Through the unification of the indigenous language the uniformization of the doctrinal project was propelled as a broad textual production deliberately orientated to reunite the spiritual and the temporal, as part of a broader program for the reform of customs and the standardization of Christian subjectivity. According to the authors, textual productions stimulated the hybridization of textual genres which could promote, on an individual level, a model of subjectivity based on civic virtue and Christian devotion and, in the sociological plane, a collective memory based on the marks of territorial expansion, ordered in a chronological and mythological narrative. In this sense, through the various examples of printed and manuscript textual production, the authors present the conjugation of the spiritual and the temporal, led by the missions, as the structure of the conformation of indigenous individuals to the conduct of the civilized Christian.

We introduce the group of the processes of the production, circulation, and storing of writings with the article by Fernando Bouza, an author who usually grabs the attention of his readers in the first lines. In Escribir a corazón aberto: emoción, intención y expressión del ánimo em la escritura de los siglos XVI y XVII (Writing with an open heart: soul’s emotion, intention and expression in 16th and 17th centuries writings) from the very beginning he connects us with naturality to the concerns of Mário de Andrade and Lope de Vega about the production of correspondence. This union of such distinct historical times is continued with the presentation of precious data about the writing of letters in various epochs, offering readers the opportunity to trace connections with their own objects of interest.

In the theme of epistolography, the principal argument of the author is that in the sixteenth and seventeenth centuries, the materiality of writing revealed the structures of the rules of courtly conduct and corporal aspects cannot be disdained in these. For example, letters written in hand by those writing them or ones that are just signed show different levels of personalness in relation to the sender or recipient. Bouza extrapolates the question of gestuality and presents a more particular physiology, which associates the heart, the hand, and the pen, with writing from the heart being capable of revealing the most intimate thoughts of those who write.

This was the argument used by Sigismondo Arquer, a Doctor of Law and Theology and a celebrated defendant charged by the Spanish Inquisition to defend himself against the accusation of heresy, made by the Holy Office in 1563, due to the supposed Lutheran propositions found in his correspondence. According to Arquer, using the argument of ‘writing with an open heart,’ his words could never defend Protestantism, since they had come from a Catholic soul. He based himself on the biblical tradition which distinguished Intus writing, which used the heart as an instrument, from Extra writing, which only needed the pen and the hand.

§ **Entries shown**:
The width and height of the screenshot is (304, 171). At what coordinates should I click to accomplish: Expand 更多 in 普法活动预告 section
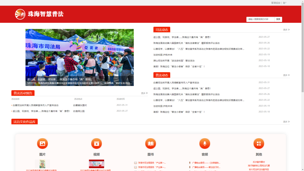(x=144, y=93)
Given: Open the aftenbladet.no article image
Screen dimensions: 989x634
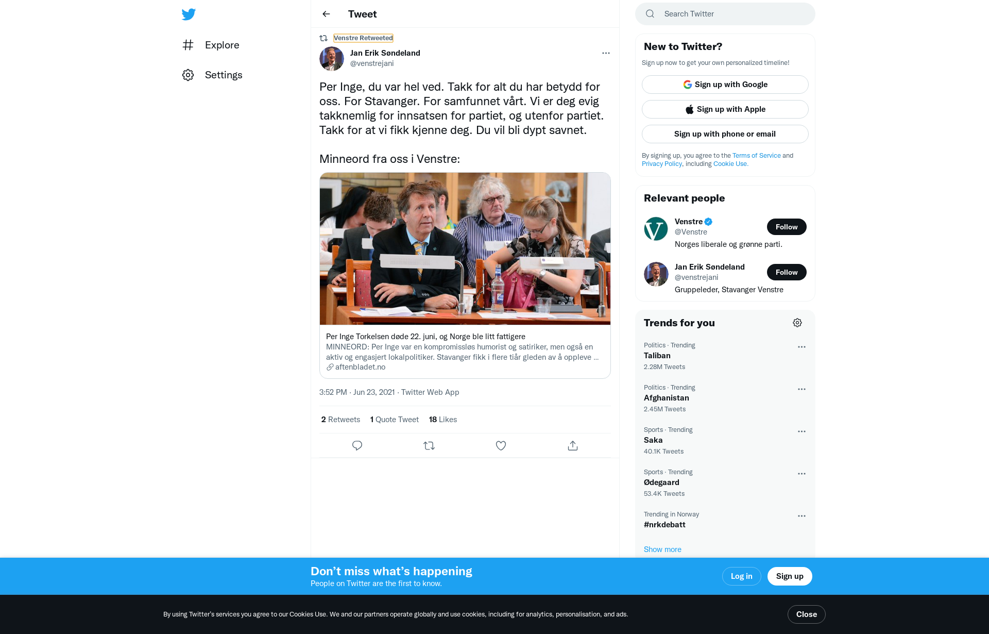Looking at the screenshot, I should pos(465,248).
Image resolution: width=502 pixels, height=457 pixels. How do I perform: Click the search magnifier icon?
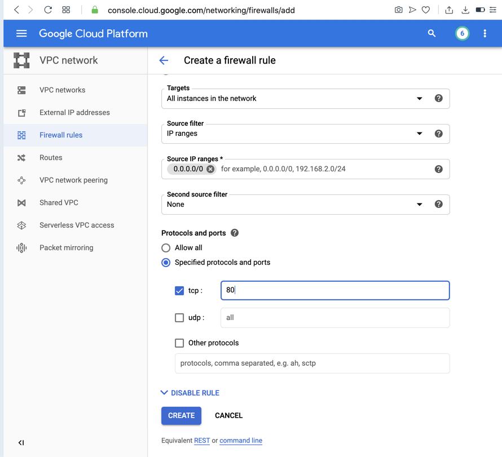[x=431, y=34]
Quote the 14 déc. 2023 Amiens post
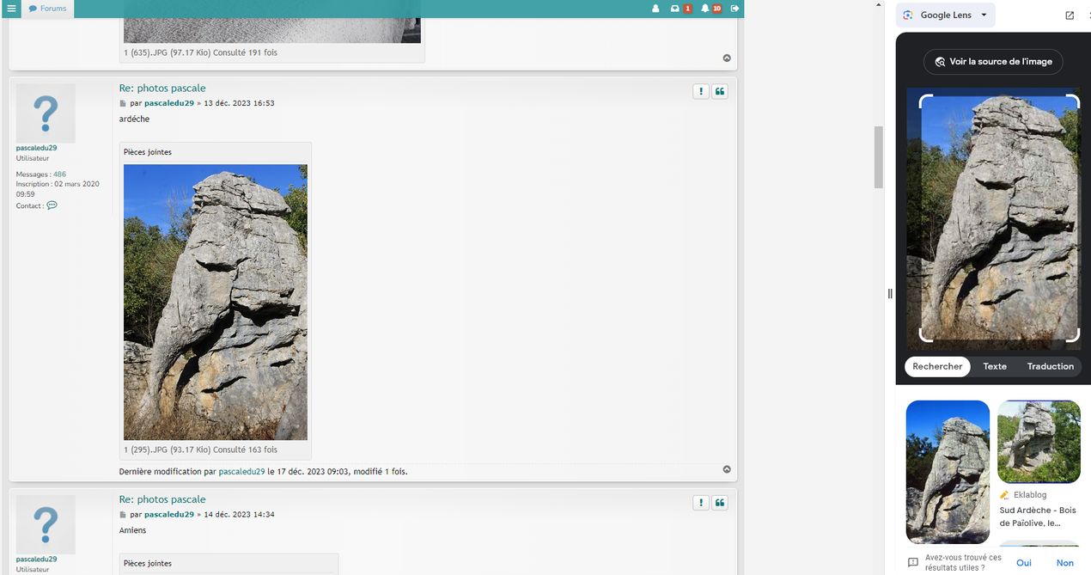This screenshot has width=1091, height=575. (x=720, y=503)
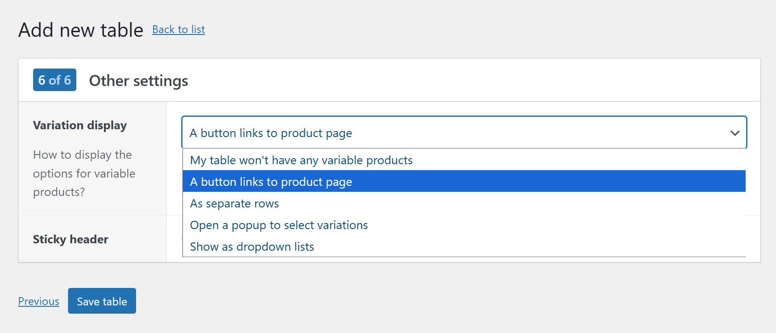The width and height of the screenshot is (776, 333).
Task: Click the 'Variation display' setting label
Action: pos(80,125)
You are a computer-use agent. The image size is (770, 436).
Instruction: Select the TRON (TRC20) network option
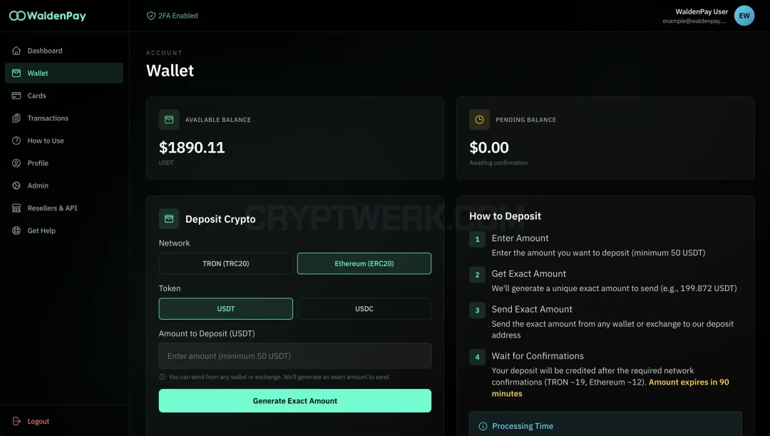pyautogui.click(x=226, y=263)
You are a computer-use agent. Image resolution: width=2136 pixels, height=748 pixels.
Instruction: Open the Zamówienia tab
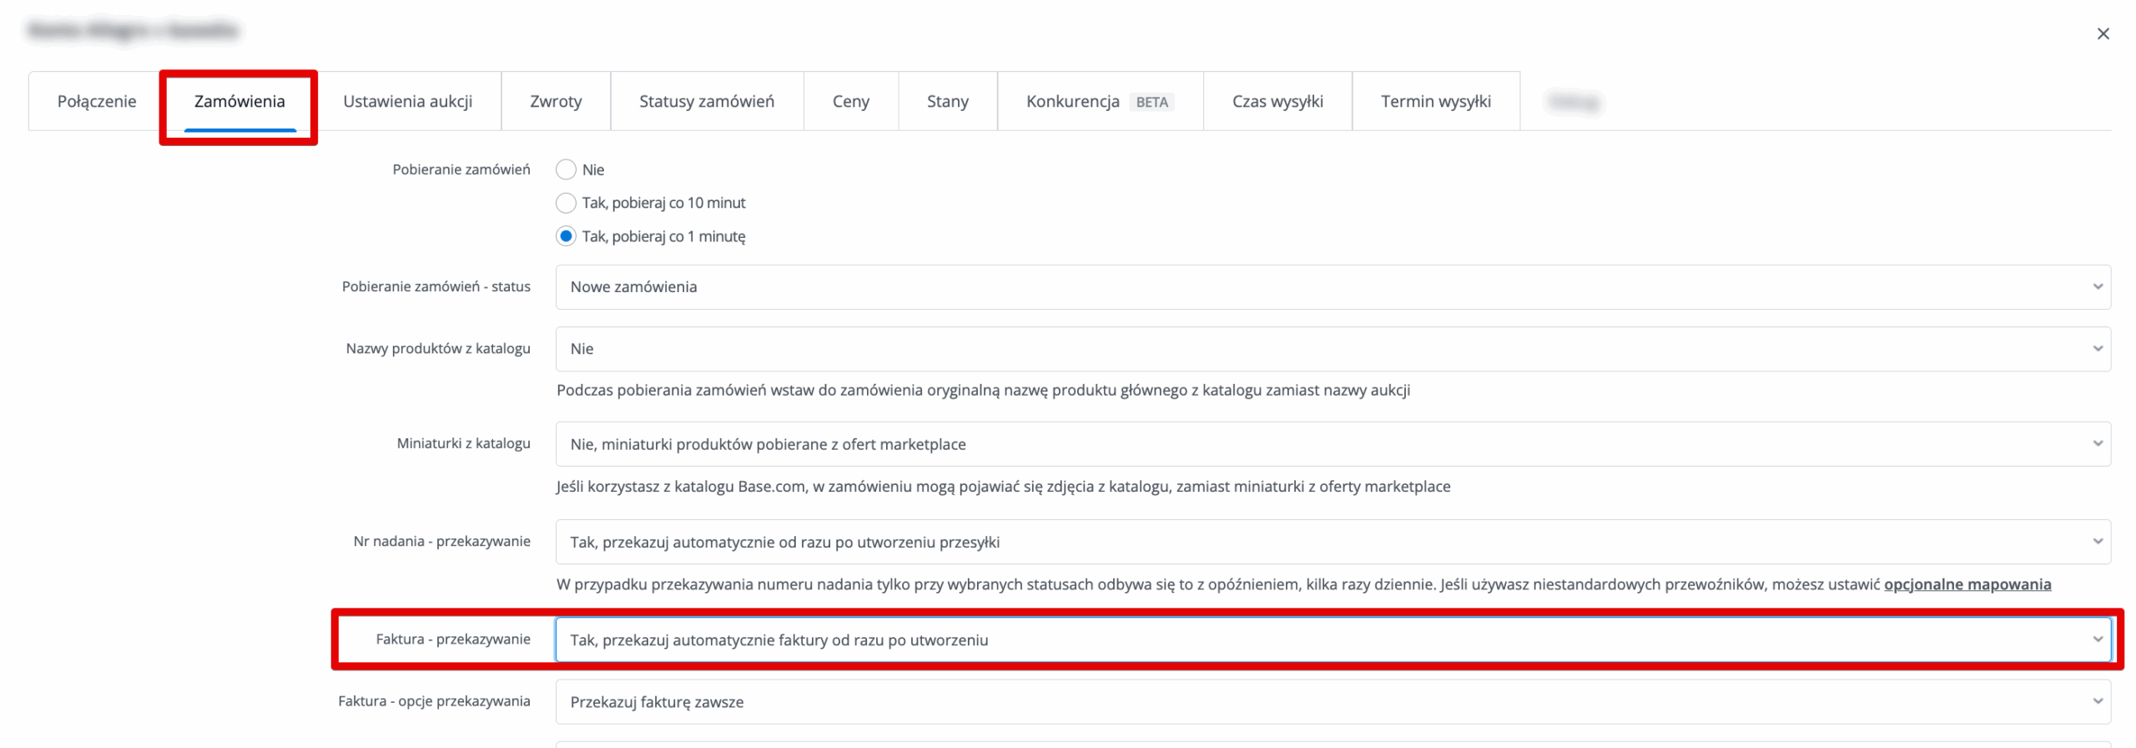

§ **Problems**:
(a) According to the excerpt on early modern writing, in what year did the Holy Office accuse Sigismondo Arquer of heresy?
(b) Reproduce the stretch of the excerpt on early modern writing from "In the theme" through "those who write.".
The material comes from a source separate from the text.

§ **Answers for the exercise**:
(a) 1563

(b)
In the theme of epistolography, the principal argument of the author is that in the sixteenth and seventeenth centuries, the materiality of writing revealed the structures of the rules of courtly conduct and corporal aspects cannot be disdained in these. For example, letters written in hand by those writing them or ones that are just signed show different levels of personalness in relation to the sender or recipient. Bouza extrapolates the question of gestuality and presents a more particular physiology, which associates the heart, the hand, and the pen, with writing from the heart being capable of revealing the most intimate thoughts of those who write.